**DIRECTION**
Return every one of the records below verbatim, line for line, with nothing added, dropped, or changed.

## Start DATA EXTRACT

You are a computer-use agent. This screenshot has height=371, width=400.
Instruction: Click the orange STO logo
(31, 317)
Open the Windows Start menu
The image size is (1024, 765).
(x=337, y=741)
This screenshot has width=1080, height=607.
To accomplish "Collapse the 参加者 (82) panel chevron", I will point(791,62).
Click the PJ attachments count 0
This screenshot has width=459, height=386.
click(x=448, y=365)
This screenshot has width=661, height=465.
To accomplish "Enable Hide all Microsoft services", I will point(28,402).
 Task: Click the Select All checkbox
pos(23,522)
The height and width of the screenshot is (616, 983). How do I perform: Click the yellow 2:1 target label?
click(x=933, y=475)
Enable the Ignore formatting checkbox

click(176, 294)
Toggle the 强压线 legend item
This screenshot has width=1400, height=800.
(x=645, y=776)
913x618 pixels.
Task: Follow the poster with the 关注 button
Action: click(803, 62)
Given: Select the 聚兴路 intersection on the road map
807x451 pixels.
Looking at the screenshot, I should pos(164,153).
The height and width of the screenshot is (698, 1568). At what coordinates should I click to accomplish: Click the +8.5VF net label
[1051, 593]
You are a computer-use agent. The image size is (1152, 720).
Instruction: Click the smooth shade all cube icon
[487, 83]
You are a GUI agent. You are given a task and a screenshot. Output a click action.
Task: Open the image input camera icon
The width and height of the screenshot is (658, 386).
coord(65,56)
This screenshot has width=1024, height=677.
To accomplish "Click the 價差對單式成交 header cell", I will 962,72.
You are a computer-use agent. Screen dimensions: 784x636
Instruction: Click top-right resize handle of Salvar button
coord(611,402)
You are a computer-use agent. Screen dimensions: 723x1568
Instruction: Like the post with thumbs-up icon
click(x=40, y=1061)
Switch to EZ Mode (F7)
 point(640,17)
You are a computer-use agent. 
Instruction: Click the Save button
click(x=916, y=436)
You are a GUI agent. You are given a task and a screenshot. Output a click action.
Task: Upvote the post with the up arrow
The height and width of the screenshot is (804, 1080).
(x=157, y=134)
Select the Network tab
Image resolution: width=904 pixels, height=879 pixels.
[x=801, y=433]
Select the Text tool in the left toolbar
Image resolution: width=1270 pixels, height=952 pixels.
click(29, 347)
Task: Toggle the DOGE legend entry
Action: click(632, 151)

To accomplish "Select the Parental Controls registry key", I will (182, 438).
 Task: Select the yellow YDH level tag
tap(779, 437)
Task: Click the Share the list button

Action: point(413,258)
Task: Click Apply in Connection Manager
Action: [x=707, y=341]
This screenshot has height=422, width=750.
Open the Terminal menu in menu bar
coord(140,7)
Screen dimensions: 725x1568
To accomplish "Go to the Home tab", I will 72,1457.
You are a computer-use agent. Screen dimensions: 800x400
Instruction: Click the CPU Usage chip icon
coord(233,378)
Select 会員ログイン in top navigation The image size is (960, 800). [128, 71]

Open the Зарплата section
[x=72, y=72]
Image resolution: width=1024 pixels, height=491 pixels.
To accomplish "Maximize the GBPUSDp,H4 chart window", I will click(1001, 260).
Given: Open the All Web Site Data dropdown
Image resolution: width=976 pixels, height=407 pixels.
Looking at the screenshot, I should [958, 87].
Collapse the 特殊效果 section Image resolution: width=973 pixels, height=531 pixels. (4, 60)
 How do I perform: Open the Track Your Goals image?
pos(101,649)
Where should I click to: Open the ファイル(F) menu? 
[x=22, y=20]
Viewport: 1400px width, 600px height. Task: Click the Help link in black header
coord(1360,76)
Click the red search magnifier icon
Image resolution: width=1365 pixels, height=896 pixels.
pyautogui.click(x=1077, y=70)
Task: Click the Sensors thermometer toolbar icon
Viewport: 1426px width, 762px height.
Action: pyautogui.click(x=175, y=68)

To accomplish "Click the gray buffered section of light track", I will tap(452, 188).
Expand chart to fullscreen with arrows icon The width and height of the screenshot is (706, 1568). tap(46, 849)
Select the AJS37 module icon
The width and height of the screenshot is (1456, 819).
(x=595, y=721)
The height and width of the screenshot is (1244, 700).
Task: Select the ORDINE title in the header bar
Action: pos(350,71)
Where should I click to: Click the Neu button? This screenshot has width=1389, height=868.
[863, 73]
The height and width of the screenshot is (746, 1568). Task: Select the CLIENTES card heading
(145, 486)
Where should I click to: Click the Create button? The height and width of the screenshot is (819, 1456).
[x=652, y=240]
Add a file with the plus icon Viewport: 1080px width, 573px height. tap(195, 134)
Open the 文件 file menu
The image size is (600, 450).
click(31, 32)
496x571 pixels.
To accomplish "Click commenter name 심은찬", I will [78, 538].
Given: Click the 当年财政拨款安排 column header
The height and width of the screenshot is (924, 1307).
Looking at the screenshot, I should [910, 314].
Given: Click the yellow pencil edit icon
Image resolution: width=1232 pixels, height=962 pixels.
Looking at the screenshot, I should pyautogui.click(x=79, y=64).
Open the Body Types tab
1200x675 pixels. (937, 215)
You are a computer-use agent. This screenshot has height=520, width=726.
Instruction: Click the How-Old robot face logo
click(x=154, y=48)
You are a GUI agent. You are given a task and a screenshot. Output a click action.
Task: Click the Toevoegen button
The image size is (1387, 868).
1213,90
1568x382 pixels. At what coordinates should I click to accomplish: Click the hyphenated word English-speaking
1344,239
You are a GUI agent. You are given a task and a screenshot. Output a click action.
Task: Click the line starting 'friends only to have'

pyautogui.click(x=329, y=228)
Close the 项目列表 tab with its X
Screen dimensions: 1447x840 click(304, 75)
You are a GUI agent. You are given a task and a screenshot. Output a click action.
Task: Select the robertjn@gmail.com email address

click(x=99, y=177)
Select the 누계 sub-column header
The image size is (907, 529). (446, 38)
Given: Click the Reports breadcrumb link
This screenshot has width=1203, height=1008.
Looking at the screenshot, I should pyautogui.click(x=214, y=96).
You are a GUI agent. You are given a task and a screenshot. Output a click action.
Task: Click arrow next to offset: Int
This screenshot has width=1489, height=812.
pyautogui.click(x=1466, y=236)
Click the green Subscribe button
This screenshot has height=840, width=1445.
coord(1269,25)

## End DATA EXTRACT

**PROBLEM SOLUTION**
You are a computer-use agent. This screenshot has height=371, width=400.
Instruction: Click the orange STO logo
(31, 317)
Open the Windows Start menu
The image size is (1024, 765).
(x=337, y=741)
This screenshot has width=1080, height=607.
To accomplish "Collapse the 参加者 (82) panel chevron", I will point(791,62).
Click the PJ attachments count 0
This screenshot has width=459, height=386.
click(x=448, y=365)
This screenshot has width=661, height=465.
To accomplish "Enable Hide all Microsoft services", I will point(28,402).
 Task: Click the Select All checkbox
pos(23,522)
The height and width of the screenshot is (616, 983). How do I perform: Click the yellow 2:1 target label?
click(x=933, y=475)
Enable the Ignore formatting checkbox

click(176, 294)
Toggle the 强压线 legend item
This screenshot has width=1400, height=800.
(x=645, y=776)
913x618 pixels.
Task: Follow the poster with the 关注 button
Action: click(803, 62)
Given: Select the 聚兴路 intersection on the road map
807x451 pixels.
Looking at the screenshot, I should pos(164,153).
The height and width of the screenshot is (698, 1568). At what coordinates should I click to accomplish: Click the +8.5VF net label
[1051, 593]
You are a computer-use agent. The image size is (1152, 720).
Instruction: Click the smooth shade all cube icon
[487, 83]
You are a GUI agent. You are given a task and a screenshot. Output a click action.
Task: Open the image input camera icon
The width and height of the screenshot is (658, 386).
coord(65,56)
This screenshot has width=1024, height=677.
To accomplish "Click the 價差對單式成交 header cell", I will 962,72.
You are a computer-use agent. Screen dimensions: 784x636
Instruction: Click top-right resize handle of Salvar button
coord(611,402)
You are a computer-use agent. Screen dimensions: 723x1568
Instruction: Like the post with thumbs-up icon
click(x=40, y=1061)
Switch to EZ Mode (F7)
 point(640,17)
You are a computer-use agent. 
Instruction: Click the Save button
click(x=916, y=436)
You are a GUI agent. You are given a task and a screenshot. Output a click action.
Task: Upvote the post with the up arrow
The height and width of the screenshot is (804, 1080).
(x=157, y=134)
Select the Network tab
Image resolution: width=904 pixels, height=879 pixels.
[x=801, y=433]
Select the Text tool in the left toolbar
Image resolution: width=1270 pixels, height=952 pixels.
click(29, 347)
Task: Toggle the DOGE legend entry
Action: click(632, 151)

To accomplish "Select the Parental Controls registry key", I will (182, 438).
 Task: Select the yellow YDH level tag
tap(779, 437)
Task: Click the Share the list button

Action: point(413,258)
Task: Click Apply in Connection Manager
Action: [x=707, y=341]
This screenshot has height=422, width=750.
Open the Terminal menu in menu bar
coord(140,7)
Screen dimensions: 725x1568
To accomplish "Go to the Home tab", I will 72,1457.
You are a computer-use agent. Screen dimensions: 800x400
Instruction: Click the CPU Usage chip icon
coord(233,378)
Select 会員ログイン in top navigation The image size is (960, 800). [128, 71]

Open the Зарплата section
[x=72, y=72]
Image resolution: width=1024 pixels, height=491 pixels.
To accomplish "Maximize the GBPUSDp,H4 chart window", I will click(1001, 260).
Given: Open the All Web Site Data dropdown
Image resolution: width=976 pixels, height=407 pixels.
Looking at the screenshot, I should [958, 87].
Collapse the 特殊效果 section Image resolution: width=973 pixels, height=531 pixels. (4, 60)
 How do I perform: Open the Track Your Goals image?
pos(101,649)
Where should I click to: Open the ファイル(F) menu? 
[x=22, y=20]
Viewport: 1400px width, 600px height. Task: Click the Help link in black header
coord(1360,76)
Click the red search magnifier icon
Image resolution: width=1365 pixels, height=896 pixels.
pyautogui.click(x=1077, y=70)
Task: Click the Sensors thermometer toolbar icon
Viewport: 1426px width, 762px height.
Action: pyautogui.click(x=175, y=68)

To accomplish "Click the gray buffered section of light track", I will tap(452, 188).
Expand chart to fullscreen with arrows icon The width and height of the screenshot is (706, 1568). tap(46, 849)
Select the AJS37 module icon
The width and height of the screenshot is (1456, 819).
(x=595, y=721)
The height and width of the screenshot is (1244, 700).
Task: Select the ORDINE title in the header bar
Action: pos(350,71)
Where should I click to: Click the Neu button? This screenshot has width=1389, height=868.
[863, 73]
The height and width of the screenshot is (746, 1568). Task: Select the CLIENTES card heading
(145, 486)
Where should I click to: Click the Create button? The height and width of the screenshot is (819, 1456).
[x=652, y=240]
Add a file with the plus icon Viewport: 1080px width, 573px height. tap(195, 134)
Open the 文件 file menu
The image size is (600, 450).
click(31, 32)
496x571 pixels.
To accomplish "Click commenter name 심은찬", I will [78, 538].
Given: Click the 当年财政拨款安排 column header
The height and width of the screenshot is (924, 1307).
Looking at the screenshot, I should [910, 314].
Given: Click the yellow pencil edit icon
Image resolution: width=1232 pixels, height=962 pixels.
Looking at the screenshot, I should pyautogui.click(x=79, y=64).
Open the Body Types tab
1200x675 pixels. (937, 215)
You are a computer-use agent. This screenshot has height=520, width=726.
Instruction: Click the How-Old robot face logo
click(x=154, y=48)
You are a GUI agent. You are given a task and a screenshot. Output a click action.
Task: Click the Toevoegen button
The image size is (1387, 868).
1213,90
1568x382 pixels. At what coordinates should I click to accomplish: Click the hyphenated word English-speaking
1344,239
You are a GUI agent. You are given a task and a screenshot. Output a click action.
Task: Click the line starting 'friends only to have'

pyautogui.click(x=329, y=228)
Close the 项目列表 tab with its X
Screen dimensions: 1447x840 click(304, 75)
You are a GUI agent. You are given a task and a screenshot. Output a click action.
Task: Select the robertjn@gmail.com email address

click(x=99, y=177)
Select the 누계 sub-column header
The image size is (907, 529). (446, 38)
Given: Click the Reports breadcrumb link
This screenshot has width=1203, height=1008.
Looking at the screenshot, I should pyautogui.click(x=214, y=96).
You are a GUI agent. You are given a task and a screenshot. Output a click action.
Task: Click arrow next to offset: Int
This screenshot has width=1489, height=812.
pyautogui.click(x=1466, y=236)
Click the green Subscribe button
This screenshot has height=840, width=1445.
coord(1269,25)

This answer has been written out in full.